### Problem set
1) According to the interpolation code documentation, in which file and at which line is linear_interpolate_uncapped defined?
2) From the "References" line of the interpolation code documentation, list every entry that belongs to Quaternion.
3) Summarize the interpolation code documentation in two sentences.

### Extracted text
Transformation linear_interpolate_uncapped	(	const Transformation &	a,
		const Transformation &	b,
		double	blend
	)

Definition at line 3 of file lerp.cpp.

References a, UniverseUtil::acos(), b, DotProduct(), f, float, Quaternion::Normalize(), Transformation::orientation, Transformation::position, Quaternion::s, UniverseUtil::sin(), and Quaternion::v.

Referenced by LinearPrediction::Interpolate(), and linear_interpolate().

{
    Quaternion result;
    if (0 /*A.orientation==B.orientation*/) {
        result = A.orientation;
    } else {
        const Quaternion &a = A.orientation;
        const Quaternion &b = B.orientation;
        double     f = blend, f0, f1, sadj=1;
        double     cos_omega = DotProduct( a.v, b.v )+a.s*b.s;
        //Adjust signs if necessary.
        if (cos_omega < 0) {
            cos_omega = -cos_omega;
            sadj = -1;
        }
        if (cos_omega < 0.99) {
            //Do the spherical interp.
            double omega     = acos( cos_omega );
            double isin_omega = 1.0 / sin( omega );
            f0 = sin( (1-f)*omega ) * isin_omega;
            f1 = sin( f*omega ) * isin_omega;
        } else {
            //Quaternions are close; just do straight lerp and avoid division by near-zero.
            f0 = 1-f;
            f1 = f;
        }
        result.s = a.s*float(f0)+b.s*float(f1*sadj);
        result.v = a.v*float(f0)+b.v*float(f1*sadj);
        result.Normalize();
    }
    return Transformation( result, A.position+(B.position-A.position)*blend );
}

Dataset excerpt
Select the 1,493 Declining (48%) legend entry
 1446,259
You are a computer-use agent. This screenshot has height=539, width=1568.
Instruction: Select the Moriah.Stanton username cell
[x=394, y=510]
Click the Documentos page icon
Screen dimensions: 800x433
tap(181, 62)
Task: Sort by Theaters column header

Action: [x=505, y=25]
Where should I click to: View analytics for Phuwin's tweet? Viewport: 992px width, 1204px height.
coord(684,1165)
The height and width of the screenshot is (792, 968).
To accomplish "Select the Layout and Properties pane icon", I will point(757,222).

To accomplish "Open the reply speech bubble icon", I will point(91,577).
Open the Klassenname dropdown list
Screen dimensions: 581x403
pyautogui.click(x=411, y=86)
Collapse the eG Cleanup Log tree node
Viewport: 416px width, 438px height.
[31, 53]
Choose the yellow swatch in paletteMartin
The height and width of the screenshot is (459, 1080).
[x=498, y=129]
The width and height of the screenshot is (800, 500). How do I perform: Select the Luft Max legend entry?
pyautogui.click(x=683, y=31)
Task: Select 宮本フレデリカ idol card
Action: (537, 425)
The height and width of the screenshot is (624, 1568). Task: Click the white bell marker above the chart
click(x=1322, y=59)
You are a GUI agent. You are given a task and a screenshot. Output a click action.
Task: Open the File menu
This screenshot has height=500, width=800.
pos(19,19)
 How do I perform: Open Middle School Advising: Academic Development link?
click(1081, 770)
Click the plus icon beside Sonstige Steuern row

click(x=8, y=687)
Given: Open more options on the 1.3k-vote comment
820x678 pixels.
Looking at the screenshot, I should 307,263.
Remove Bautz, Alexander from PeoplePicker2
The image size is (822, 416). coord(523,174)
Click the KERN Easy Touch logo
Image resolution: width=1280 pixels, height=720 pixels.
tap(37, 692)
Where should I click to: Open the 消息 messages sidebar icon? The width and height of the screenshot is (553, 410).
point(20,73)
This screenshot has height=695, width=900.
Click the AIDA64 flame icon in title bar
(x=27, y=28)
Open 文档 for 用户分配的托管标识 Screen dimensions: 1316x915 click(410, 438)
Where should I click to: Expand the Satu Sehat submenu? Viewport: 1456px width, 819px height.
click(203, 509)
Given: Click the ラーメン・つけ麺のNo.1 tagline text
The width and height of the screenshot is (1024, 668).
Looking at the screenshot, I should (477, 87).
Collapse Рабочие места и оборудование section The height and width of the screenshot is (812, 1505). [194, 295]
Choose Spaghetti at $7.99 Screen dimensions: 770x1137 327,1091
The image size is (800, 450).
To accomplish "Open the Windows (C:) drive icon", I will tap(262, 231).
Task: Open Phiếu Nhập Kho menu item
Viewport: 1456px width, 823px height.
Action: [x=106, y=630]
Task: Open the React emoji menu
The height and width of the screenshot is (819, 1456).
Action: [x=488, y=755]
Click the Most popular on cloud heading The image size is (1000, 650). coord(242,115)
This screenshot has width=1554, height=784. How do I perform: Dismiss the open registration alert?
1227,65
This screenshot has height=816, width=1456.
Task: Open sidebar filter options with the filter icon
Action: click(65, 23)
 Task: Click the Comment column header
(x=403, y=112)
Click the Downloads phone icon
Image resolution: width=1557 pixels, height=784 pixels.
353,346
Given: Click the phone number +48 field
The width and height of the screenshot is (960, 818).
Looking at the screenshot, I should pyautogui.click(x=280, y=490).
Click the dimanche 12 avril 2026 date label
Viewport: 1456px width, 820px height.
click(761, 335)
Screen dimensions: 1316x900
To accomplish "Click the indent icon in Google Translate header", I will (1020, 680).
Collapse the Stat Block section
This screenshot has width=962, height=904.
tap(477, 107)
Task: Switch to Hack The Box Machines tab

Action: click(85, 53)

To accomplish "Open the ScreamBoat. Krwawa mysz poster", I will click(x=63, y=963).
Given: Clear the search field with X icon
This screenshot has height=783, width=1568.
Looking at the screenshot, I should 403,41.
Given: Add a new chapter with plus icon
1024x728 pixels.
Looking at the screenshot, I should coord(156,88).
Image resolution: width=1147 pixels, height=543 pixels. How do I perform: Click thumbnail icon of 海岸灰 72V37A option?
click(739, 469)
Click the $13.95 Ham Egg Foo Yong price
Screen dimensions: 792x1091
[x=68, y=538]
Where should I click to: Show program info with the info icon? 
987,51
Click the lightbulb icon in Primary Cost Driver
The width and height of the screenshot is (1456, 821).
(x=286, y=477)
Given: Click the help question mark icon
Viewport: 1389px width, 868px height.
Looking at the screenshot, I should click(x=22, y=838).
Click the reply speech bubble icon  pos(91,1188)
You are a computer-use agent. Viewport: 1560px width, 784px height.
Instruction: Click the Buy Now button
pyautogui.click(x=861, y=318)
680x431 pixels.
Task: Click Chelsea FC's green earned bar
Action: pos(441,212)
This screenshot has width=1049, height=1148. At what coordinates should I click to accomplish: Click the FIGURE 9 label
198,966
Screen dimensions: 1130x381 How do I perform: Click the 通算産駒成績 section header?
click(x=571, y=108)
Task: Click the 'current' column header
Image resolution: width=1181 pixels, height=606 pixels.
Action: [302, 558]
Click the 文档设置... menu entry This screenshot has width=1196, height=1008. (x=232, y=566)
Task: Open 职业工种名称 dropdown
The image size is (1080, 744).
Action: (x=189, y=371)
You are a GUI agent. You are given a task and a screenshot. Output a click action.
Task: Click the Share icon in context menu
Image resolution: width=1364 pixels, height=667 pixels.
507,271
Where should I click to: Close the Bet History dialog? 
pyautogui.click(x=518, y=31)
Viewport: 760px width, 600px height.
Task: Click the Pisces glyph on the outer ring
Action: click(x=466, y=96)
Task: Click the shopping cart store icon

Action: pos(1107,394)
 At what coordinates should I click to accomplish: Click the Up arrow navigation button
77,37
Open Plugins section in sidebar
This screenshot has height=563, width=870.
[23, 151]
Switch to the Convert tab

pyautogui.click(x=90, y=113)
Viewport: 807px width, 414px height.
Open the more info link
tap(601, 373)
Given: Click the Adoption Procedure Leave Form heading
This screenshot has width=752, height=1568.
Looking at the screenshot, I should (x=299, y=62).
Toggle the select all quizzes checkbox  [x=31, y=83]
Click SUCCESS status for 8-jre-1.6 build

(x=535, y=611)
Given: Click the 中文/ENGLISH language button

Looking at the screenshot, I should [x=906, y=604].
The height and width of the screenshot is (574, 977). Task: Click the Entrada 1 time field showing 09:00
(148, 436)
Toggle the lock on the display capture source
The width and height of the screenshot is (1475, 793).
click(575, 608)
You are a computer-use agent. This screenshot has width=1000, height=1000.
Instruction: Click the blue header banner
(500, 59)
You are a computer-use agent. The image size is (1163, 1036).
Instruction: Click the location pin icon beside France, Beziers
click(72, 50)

### The solutions
1) At line 3 of lerp.cpp.

2) Quaternion::Normalize(), Quaternion::s, Quaternion::v

3) The function linear_interpolate_uncapped, defined at line 3 of lerp.cpp, takes two Transformation values and a blend factor and is called by LinearPrediction::Interpolate() and linear_interpolate(). It blends the two orientations with spherical interpolation, flipping signs when cos_omega is negative and using a straight lerp when the quaternions are close, then normalizes the result and returns it with the positions blended linearly.